● Given request
Reproduce verbatim the lines of the entries below, starting with the line containing "Download BIGIP-15.1.5.1-0.0.14.ALL-vmware.ova image" and ending with, and including, the line containing "Image resolution: width=1337".
-- Begin Material for this task --
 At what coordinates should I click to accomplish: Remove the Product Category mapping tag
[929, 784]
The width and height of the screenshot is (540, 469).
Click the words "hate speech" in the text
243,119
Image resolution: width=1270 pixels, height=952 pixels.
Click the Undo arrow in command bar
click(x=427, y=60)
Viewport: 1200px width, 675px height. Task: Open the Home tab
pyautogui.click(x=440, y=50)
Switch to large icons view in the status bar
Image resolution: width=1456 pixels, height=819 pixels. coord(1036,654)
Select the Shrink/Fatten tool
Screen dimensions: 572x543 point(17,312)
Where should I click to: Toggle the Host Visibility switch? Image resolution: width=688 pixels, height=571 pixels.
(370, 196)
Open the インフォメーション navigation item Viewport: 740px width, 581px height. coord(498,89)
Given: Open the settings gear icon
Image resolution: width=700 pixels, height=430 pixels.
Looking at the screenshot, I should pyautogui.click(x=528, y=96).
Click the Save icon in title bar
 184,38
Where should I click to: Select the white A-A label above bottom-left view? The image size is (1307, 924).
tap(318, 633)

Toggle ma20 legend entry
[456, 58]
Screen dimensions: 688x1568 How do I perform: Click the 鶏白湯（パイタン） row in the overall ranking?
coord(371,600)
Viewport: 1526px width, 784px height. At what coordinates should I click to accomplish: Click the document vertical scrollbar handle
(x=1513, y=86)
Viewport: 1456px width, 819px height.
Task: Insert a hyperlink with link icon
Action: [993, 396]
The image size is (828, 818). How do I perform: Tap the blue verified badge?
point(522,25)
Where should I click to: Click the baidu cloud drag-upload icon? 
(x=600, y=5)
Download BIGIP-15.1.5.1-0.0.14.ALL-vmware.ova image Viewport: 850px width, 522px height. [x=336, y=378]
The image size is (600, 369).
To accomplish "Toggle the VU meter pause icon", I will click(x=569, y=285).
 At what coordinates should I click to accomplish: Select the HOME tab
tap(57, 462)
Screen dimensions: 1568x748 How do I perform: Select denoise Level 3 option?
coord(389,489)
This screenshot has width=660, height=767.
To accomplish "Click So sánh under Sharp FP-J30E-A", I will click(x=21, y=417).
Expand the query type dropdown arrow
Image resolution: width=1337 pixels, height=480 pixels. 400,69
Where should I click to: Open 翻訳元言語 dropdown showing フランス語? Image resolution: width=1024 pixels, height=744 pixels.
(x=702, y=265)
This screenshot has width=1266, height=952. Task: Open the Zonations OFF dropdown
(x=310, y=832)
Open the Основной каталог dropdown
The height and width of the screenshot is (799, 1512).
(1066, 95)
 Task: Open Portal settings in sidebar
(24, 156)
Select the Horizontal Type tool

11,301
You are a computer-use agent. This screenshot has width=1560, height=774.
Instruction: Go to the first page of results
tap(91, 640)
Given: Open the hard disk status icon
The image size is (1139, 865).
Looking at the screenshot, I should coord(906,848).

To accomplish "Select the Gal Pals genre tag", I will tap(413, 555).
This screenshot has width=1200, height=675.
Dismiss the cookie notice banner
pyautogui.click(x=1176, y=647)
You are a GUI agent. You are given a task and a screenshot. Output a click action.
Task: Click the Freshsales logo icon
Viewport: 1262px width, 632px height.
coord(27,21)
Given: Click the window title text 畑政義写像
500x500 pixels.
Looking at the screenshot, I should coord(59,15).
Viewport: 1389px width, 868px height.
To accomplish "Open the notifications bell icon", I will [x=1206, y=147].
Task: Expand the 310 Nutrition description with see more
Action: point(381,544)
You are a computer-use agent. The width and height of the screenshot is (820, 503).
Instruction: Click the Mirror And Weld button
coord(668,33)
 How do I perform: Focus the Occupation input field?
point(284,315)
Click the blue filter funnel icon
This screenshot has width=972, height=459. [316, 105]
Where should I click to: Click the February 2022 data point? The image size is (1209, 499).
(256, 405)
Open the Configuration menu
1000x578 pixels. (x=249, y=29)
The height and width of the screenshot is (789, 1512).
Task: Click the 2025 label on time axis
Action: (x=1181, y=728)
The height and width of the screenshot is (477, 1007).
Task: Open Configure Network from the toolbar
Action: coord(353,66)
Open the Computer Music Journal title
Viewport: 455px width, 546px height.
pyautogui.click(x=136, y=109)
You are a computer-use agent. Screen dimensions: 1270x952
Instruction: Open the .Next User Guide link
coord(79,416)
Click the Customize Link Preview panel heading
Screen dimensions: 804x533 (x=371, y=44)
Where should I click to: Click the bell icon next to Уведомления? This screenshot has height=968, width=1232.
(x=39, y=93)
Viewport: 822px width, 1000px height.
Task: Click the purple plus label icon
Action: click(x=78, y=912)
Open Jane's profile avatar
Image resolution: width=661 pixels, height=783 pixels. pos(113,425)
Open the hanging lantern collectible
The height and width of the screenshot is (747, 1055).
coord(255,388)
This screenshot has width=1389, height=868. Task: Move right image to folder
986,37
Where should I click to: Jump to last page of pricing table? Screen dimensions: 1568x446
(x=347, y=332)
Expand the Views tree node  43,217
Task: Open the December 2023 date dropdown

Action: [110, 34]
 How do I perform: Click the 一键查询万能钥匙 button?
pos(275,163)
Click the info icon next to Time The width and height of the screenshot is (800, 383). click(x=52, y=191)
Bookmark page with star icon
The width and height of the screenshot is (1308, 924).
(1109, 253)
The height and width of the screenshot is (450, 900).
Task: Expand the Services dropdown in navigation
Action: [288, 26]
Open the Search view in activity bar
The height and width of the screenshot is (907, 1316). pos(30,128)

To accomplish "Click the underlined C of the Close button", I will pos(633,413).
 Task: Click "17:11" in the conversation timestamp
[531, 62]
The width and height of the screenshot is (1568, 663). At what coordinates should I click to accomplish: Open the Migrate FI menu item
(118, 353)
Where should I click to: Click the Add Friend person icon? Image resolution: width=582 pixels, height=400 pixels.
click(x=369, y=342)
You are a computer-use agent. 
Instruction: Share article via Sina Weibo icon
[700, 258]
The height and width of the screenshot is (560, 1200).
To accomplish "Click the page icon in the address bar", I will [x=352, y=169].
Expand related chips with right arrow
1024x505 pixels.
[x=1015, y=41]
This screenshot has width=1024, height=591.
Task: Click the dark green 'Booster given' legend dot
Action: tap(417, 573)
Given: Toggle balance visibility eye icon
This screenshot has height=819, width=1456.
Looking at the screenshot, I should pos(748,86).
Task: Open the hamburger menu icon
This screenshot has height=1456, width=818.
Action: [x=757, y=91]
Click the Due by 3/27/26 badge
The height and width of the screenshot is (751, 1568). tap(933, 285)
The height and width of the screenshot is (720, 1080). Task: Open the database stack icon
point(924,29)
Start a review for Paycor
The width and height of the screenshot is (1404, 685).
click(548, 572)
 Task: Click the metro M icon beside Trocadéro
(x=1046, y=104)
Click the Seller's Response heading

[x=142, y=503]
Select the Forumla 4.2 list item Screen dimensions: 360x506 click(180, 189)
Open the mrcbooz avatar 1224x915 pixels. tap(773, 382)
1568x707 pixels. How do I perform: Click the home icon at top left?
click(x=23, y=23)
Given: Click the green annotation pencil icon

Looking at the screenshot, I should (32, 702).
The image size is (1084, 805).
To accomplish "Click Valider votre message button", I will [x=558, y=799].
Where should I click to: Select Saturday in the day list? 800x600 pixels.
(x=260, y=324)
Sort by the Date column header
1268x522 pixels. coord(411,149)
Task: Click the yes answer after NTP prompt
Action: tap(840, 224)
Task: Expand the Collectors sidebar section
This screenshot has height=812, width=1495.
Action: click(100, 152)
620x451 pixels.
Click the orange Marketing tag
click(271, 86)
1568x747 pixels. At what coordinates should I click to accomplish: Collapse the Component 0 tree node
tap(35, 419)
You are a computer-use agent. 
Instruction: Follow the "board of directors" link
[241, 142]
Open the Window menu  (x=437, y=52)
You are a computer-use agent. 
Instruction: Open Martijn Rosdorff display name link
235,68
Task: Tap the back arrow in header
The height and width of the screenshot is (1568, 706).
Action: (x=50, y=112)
-- End Material for this task --
● Complete output
Download BIGIP-15.1.5.1-0.0.14.ALL-vmware.ova image Viewport: 850px width, 522px height. [x=336, y=378]
The image size is (600, 369).
To accomplish "Toggle the VU meter pause icon", I will click(x=569, y=285).
 At what coordinates should I click to accomplish: Select the HOME tab
tap(57, 462)
Screen dimensions: 1568x748 How do I perform: Select denoise Level 3 option?
coord(389,489)
This screenshot has width=660, height=767.
To accomplish "Click So sánh under Sharp FP-J30E-A", I will click(x=21, y=417).
Expand the query type dropdown arrow
Image resolution: width=1337 pixels, height=480 pixels. 400,69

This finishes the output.